#### WORK TO COMPLETE:
Below are records; how many of their lines hold the string "Spring"? Reply with nothing but the number.

(Source data)
--
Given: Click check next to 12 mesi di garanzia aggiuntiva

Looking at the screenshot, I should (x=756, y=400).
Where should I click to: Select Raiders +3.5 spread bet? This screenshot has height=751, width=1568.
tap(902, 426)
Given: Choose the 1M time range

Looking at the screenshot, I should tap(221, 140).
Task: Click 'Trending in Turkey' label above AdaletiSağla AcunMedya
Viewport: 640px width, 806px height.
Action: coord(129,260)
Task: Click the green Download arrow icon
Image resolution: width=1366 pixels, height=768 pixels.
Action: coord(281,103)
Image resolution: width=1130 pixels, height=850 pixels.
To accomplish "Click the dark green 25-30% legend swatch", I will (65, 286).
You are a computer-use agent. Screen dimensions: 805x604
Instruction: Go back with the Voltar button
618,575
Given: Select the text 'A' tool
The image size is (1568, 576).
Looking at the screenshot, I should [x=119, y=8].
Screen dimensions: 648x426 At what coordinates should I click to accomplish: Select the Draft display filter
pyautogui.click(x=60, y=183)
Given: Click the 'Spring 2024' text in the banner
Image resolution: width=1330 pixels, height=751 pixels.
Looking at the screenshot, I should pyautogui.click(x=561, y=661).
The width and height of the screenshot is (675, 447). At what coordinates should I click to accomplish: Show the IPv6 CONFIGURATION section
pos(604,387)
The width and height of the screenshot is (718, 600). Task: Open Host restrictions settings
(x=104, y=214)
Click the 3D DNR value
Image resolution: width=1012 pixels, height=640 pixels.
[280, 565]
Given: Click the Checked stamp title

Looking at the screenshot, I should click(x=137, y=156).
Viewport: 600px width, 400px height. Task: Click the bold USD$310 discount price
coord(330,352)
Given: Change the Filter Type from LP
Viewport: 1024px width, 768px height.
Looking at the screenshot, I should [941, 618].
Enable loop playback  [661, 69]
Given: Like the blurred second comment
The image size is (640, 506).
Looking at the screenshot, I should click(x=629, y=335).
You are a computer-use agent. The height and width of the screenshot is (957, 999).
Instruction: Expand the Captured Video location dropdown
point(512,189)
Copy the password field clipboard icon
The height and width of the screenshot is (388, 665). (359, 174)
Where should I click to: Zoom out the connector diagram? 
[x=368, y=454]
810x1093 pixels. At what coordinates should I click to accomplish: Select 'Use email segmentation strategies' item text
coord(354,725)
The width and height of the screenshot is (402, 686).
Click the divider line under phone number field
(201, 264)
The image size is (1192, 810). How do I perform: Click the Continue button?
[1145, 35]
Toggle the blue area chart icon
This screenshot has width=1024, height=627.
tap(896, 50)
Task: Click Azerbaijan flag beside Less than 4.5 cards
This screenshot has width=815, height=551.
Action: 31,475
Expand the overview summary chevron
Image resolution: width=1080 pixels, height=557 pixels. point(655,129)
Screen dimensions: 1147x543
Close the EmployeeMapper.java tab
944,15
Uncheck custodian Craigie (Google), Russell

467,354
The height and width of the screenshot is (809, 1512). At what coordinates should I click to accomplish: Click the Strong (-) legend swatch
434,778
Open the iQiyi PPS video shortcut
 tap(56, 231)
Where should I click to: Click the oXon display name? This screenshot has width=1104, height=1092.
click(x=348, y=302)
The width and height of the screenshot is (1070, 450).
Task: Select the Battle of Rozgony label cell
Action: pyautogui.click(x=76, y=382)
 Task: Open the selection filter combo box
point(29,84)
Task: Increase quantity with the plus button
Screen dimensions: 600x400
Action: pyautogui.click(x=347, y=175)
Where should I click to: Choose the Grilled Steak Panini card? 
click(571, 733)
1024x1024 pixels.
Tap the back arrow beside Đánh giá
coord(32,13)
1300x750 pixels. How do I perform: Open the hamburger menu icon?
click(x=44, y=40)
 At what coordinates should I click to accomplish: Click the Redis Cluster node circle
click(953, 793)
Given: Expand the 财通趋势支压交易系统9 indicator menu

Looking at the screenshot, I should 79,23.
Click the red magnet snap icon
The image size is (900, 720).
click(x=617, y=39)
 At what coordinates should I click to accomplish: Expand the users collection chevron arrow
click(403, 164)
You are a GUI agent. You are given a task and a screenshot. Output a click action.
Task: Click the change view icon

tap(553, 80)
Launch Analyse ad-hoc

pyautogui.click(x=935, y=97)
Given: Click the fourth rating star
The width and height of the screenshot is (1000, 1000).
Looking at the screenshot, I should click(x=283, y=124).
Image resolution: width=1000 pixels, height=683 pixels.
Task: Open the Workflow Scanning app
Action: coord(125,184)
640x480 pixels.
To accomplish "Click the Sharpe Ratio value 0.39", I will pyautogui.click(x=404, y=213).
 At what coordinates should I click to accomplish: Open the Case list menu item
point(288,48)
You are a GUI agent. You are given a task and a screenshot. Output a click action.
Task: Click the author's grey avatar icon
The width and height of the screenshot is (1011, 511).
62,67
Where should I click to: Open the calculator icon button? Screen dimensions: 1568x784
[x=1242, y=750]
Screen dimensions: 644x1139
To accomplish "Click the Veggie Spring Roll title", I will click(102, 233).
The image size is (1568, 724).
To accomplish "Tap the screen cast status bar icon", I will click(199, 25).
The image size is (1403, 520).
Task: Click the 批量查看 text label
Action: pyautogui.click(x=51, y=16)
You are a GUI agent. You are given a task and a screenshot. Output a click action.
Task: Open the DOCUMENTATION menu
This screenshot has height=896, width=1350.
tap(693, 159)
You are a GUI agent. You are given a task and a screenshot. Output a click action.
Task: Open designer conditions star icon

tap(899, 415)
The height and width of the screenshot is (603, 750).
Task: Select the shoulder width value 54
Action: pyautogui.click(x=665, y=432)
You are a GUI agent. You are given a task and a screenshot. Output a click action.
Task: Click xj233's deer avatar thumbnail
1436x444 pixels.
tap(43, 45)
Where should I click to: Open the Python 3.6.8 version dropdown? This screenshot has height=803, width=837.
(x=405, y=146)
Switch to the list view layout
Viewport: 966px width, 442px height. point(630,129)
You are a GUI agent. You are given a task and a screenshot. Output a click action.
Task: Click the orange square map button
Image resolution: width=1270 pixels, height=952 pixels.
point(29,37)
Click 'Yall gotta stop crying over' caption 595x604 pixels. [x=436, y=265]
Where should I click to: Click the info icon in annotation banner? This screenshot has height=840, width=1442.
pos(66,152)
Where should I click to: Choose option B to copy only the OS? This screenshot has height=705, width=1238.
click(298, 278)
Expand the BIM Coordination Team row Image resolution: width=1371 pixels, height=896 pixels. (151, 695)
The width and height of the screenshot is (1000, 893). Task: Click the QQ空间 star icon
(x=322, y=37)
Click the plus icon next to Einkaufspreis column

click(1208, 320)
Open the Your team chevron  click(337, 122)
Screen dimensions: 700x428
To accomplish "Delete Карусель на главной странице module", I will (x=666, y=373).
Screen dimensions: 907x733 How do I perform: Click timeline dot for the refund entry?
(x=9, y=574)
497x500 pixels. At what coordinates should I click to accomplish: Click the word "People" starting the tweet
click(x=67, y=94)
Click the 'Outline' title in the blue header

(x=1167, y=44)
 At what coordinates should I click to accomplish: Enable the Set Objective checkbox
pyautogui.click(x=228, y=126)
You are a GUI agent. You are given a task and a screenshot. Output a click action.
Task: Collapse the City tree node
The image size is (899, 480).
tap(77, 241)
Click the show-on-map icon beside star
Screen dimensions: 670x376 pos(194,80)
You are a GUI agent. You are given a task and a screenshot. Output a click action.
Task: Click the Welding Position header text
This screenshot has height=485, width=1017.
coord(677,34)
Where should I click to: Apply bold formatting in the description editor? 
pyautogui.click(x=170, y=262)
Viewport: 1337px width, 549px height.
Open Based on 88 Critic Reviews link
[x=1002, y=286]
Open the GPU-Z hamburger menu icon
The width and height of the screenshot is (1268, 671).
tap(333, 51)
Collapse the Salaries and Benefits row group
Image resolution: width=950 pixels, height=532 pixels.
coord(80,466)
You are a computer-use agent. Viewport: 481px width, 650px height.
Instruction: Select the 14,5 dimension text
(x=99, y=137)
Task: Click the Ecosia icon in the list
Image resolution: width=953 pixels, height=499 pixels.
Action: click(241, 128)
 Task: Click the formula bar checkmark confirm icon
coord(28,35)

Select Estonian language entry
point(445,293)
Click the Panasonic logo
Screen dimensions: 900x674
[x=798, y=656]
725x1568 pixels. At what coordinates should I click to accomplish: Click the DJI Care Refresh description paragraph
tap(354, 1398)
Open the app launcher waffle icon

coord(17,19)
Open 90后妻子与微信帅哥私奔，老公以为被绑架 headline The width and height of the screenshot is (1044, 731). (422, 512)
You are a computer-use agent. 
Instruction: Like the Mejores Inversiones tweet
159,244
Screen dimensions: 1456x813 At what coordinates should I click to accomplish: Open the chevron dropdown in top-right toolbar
--
#### FINISHED EXERCISE:
2